Uit Wikipedia, de vrije encyclopedie

Een noodregeling als bedoeld in artikel 3:160 (en volgende) van de Nederlandse Wet op het financieel toezicht houdt in, dat de rechtbank op verzoek van De Nederlandsche Bank een of meer bewindvoerders benoemt die onmiddellijk het bewind (tijdelijk) overnemen bij een financiële instelling. De regeling treedt in de plaats van surseance van betaling, en is toegespitst op een bank of andere financiële instelling die in problemen verkeert. Het gaat hier om een vergaande maatregel, die alleen wordt doorgevoerd als andere pogingen om de bank overeind te houden zijn mislukt.

Het verzoek tot toepassing van de noodregeling kan uitsluitend door De Nederlandsche Bank worden gedaan, bij de rechtbank binnen het rechtsgebied waarvan de betrokken financiële instelling haar zetel heeft. Het verzoek wordt door de rechtbank "met de meeste spoed" behandeld op een niet-openbare zitting; de financiële instelling wordt gehoord of in ieder geval opgeroepen.

Als de noodregeling wordt toegepast, wordt de financiële situatie bevroren. De bank hoeft niet langer haar verplichtingen na te komen die vóór het uitspreken van de noodregeling zijn ontstaan. De klanten kunnen (tijdelijk) geen zaken meer doen met de bank. Rekeninghouders kunnen niet langer over hun tegoeden beschikken. De verplichtingen van de klant, zoals betaling van rente en aflossing op een hypotheeklening, lopen "gewoon" door.

Het is denkbaar dat de noodregeling wordt toegepast "om tijd te kopen" voor een reddingsplan dat bijna rond is. De noodregeling is bedoeld om de onderneming in zijn geheel te verkopen. Als dat niet lukt, dan zal de bewindvoerder het faillissement aanvragen. Na een faillissement volgt liquidatie van de onderneming. De curator zal dan proberen om zo veel mogelijk opbrengsten te realiseren. Anders dan de bewindvoerder kan de curator ook onderdelen van de onderneming verkopen.

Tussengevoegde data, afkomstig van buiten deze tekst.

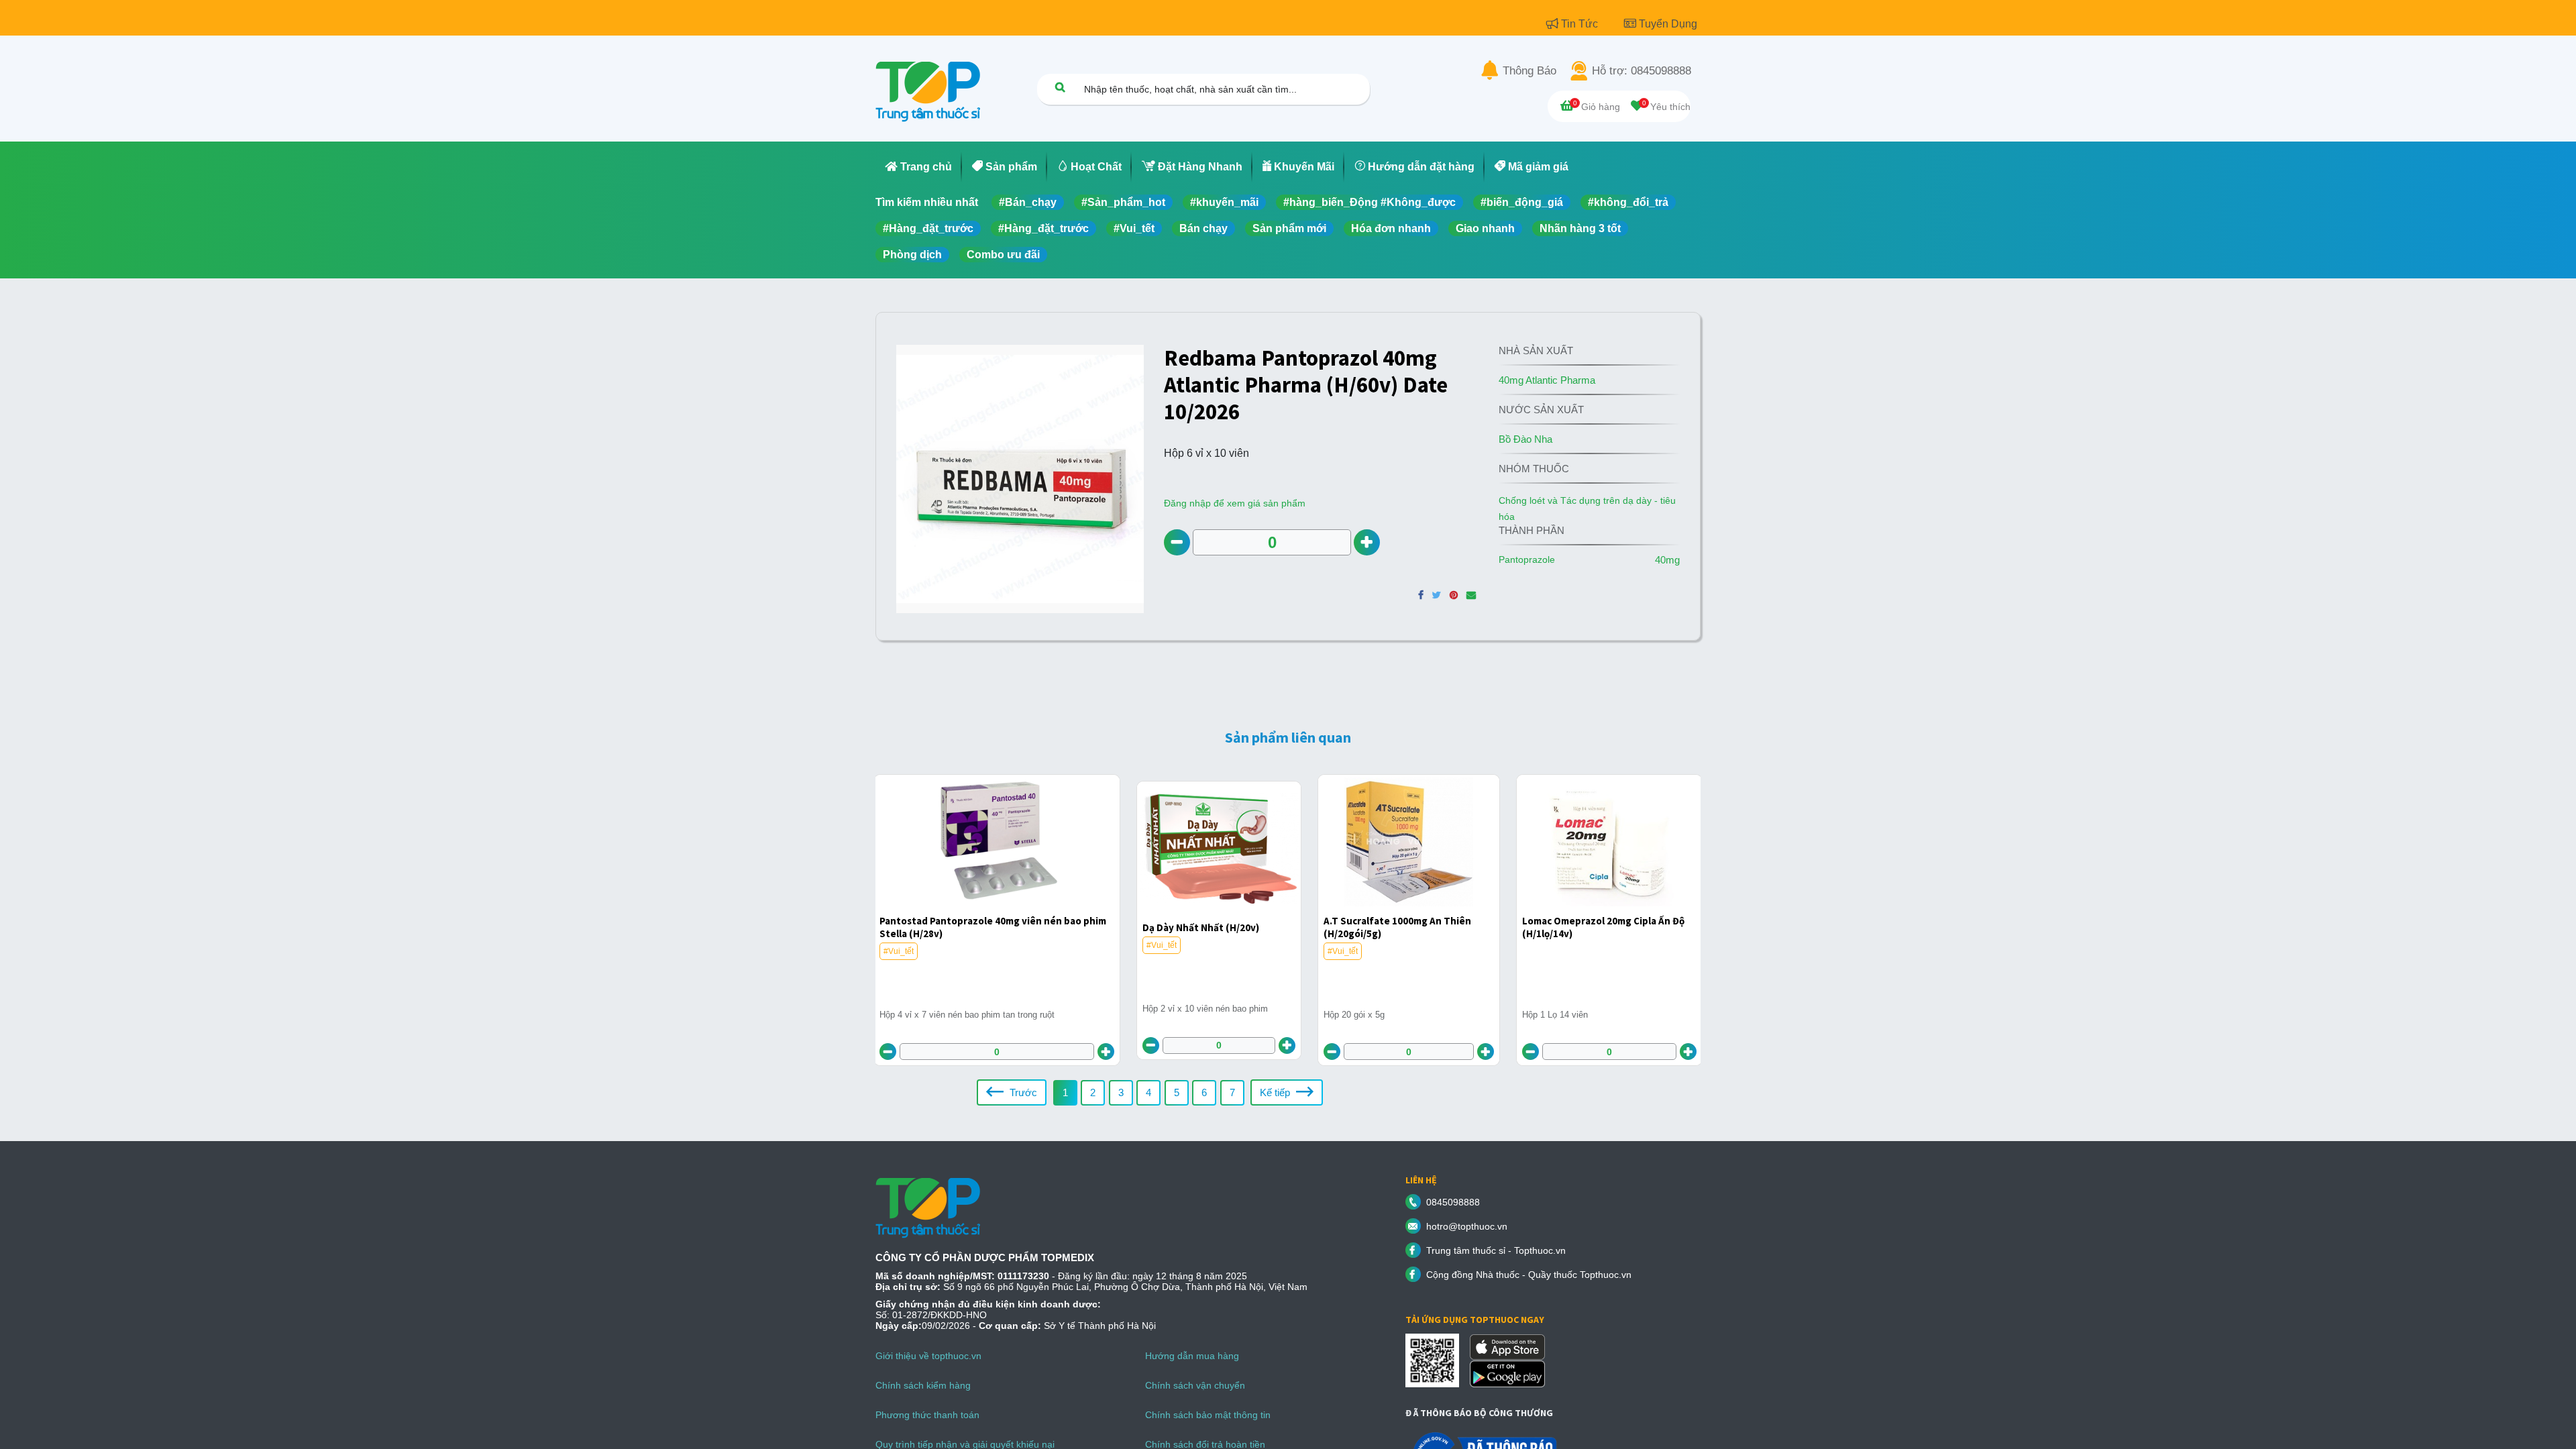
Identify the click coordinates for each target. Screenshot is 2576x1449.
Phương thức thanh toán (927, 1414)
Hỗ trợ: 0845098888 (1641, 71)
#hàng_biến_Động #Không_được (1369, 202)
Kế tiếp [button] (1276, 1092)
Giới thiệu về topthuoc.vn (928, 1355)
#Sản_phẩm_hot (1123, 202)
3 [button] (1121, 1092)
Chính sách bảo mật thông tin (1208, 1414)
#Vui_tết (1134, 228)
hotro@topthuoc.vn (1466, 1226)
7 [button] (1232, 1092)
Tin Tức (1581, 24)
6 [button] (1204, 1092)
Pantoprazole (1527, 559)
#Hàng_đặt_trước (928, 228)
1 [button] (1065, 1092)
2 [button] (1092, 1092)
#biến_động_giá (1522, 202)
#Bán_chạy (1028, 202)
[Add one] (1367, 542)
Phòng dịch (912, 254)
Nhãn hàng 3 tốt (1580, 228)
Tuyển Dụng (1668, 24)
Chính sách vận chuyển (1195, 1385)
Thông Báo (1529, 71)
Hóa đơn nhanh (1391, 228)
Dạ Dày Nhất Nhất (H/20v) (1200, 927)
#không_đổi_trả (1628, 202)
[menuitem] (918, 167)
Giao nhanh (1485, 228)
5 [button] (1176, 1092)
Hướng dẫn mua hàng (1192, 1355)
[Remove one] (1177, 542)
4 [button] (1148, 1092)
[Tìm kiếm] (1059, 87)
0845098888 (1453, 1202)
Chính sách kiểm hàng (923, 1385)
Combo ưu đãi (1003, 254)
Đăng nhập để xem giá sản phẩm (1234, 503)
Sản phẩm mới (1289, 228)
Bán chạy (1203, 228)
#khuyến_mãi (1224, 202)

Toepassing van de noodregeling[bewerken | brontekst bewerken]

Bedrijf oprichting noodmaatregel krachtens vervolg
Tilburgsche Hypotheekbank 1890 2 juli 1982 Wtk failliet verklaard op 22 augustus 1983
Vie d'Or 1985 15 dec. 1993 Wtv failliet op 11 december 1995
Van der Hoop Bankiers 1895 9 dec. 2005 Wtk failliet op 16 december 2005
Indover Bank 1965 (1828) 6 okt. 2008 Wft failliet op 1 december 2008
DSB Bank 1975 12 okt. 2009 Wft failliet op 19 oktober 2009
International Insurance Corporation 1997 24 juni 2010 Wft noodregeling sinds 24 juni

Bij Teixeira de Mattos (1966) is surseance van betaling toegepast, omdat een afzonderlijke noodregeling voor financiële instellingen toen nog niet bestond.